- WHAT IS REQUIRED: Working from the listing below, pick each line containing the word "will" and copy it.

- RECORDS:
#####

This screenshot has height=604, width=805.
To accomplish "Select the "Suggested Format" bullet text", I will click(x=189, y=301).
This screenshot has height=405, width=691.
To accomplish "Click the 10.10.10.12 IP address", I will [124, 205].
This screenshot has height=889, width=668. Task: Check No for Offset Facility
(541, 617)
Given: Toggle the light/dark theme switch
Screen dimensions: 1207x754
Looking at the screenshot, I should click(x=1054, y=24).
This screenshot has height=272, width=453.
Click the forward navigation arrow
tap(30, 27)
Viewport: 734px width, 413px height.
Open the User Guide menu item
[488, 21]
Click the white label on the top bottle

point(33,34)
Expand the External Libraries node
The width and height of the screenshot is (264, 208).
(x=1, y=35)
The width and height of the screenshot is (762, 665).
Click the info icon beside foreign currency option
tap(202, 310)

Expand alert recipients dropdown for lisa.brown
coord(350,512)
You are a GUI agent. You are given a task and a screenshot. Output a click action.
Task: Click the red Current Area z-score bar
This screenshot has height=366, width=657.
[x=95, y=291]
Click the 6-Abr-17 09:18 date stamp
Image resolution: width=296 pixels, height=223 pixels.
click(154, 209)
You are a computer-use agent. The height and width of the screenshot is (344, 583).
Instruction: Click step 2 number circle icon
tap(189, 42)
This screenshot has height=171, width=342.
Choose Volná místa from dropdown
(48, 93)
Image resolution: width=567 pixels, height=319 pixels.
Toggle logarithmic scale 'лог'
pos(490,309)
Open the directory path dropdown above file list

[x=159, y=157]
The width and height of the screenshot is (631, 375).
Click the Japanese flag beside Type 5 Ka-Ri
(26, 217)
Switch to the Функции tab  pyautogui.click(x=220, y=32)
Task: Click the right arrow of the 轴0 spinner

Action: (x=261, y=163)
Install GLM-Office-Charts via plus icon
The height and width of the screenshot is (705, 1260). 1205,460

#####

- ANSWER:
To accomplish "Select the "Suggested Format" bullet text", I will click(x=189, y=301).
To accomplish "Click the 10.10.10.12 IP address", I will [124, 205].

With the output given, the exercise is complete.